Ma è soddisfatto del lavoro svolto finora? Adesso c’è, quantomeno, una Chiesa che ascolta…
«Ci vuole pazienza e anche qui, forse, bisognava prendere più tempo. Io ho chiesto sempre ai vertici della Chiesa italiana di avere più tempo a disposizione. In realtà qualche cosa si è un po’ affrettato, però speriamo che una volta conclusa la parte “profetica”, dopo la parte di ascolto, dopo la parte di discernimento, si possa camminare più lentamente e più con un passo da montanaro, perché la montagna da salire è alta, ma ci vuole pazienza. Ma soprattutto occorre il coinvolgimento graduale di una base ecclesiale che è stanca e anziana e che bisogna rinnovare nel suo Dna».
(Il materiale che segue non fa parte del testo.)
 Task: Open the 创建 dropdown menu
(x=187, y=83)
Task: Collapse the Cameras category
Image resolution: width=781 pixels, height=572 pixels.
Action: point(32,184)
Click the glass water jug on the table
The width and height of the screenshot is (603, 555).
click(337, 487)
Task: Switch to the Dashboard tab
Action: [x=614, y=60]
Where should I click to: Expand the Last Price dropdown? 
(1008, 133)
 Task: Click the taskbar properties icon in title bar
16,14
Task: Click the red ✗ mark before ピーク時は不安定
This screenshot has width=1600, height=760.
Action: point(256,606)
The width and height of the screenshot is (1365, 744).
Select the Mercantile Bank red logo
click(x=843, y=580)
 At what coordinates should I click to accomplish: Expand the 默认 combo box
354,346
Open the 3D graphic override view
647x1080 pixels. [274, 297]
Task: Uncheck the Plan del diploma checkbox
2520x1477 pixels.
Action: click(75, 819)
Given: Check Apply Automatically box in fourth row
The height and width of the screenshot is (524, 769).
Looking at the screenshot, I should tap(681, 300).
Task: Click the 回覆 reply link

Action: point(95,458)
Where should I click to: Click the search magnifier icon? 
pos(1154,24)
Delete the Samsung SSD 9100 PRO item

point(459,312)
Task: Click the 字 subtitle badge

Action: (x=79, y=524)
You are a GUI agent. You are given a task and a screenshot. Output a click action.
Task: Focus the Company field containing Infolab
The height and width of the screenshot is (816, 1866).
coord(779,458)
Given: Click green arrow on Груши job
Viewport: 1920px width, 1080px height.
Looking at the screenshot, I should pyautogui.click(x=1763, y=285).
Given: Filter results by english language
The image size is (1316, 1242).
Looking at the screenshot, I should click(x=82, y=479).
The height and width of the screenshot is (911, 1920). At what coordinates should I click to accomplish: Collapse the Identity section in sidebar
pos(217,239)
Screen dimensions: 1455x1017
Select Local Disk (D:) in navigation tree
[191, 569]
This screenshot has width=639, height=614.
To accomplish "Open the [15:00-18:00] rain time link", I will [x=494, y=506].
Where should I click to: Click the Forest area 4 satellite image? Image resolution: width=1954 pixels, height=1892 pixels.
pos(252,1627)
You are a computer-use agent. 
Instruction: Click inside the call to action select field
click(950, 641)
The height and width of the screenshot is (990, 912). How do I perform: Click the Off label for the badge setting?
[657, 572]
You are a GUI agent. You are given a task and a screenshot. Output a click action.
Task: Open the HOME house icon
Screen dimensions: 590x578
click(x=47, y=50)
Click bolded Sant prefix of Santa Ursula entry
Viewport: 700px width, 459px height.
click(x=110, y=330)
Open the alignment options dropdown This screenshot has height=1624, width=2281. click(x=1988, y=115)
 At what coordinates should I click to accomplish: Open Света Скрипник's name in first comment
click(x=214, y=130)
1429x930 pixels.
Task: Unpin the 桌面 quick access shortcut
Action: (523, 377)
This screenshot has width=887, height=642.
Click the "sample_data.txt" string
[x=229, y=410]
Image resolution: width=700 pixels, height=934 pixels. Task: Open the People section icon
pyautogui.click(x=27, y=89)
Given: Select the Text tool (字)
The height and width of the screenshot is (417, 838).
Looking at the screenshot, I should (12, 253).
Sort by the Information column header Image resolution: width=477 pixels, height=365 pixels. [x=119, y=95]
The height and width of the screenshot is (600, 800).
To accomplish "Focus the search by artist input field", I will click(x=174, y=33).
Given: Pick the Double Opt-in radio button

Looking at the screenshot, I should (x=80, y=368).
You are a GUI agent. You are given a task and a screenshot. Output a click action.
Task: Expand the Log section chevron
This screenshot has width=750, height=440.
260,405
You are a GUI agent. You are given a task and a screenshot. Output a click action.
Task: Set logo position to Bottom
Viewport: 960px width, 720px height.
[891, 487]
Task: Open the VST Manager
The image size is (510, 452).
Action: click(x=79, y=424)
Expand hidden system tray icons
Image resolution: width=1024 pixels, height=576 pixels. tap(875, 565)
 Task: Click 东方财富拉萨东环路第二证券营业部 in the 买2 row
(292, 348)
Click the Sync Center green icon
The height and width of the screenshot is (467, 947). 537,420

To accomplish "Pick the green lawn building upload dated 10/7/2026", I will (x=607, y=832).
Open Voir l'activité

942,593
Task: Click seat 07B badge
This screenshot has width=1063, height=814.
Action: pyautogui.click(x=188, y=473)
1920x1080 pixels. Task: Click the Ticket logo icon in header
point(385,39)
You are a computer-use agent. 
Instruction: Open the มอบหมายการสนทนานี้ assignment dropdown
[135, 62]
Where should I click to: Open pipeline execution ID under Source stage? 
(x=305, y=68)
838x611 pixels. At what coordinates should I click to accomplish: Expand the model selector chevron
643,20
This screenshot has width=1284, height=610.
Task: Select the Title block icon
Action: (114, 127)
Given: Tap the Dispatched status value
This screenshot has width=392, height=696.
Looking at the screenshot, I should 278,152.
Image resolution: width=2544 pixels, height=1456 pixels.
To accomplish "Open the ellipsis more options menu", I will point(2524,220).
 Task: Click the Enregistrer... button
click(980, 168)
Infine, Eccellenza, non posso non chiederle i suoi auguri di Natale per i lettori de La Porzione.it e per gli ascoltatori di Radio Speranza…
«L’augurio è che tutte le famiglie possano vivere serenamente questo Natale in santa pace e soprattutto in salute, perché ci sono molte malattie in giro. Per questo credo che sia da vivere sul serio contemplando il mistero della Natività, sapendo soprattutto che quel Bambino che è nato in quella grotta è la nostra speranza. Auguri di Buon Natale!».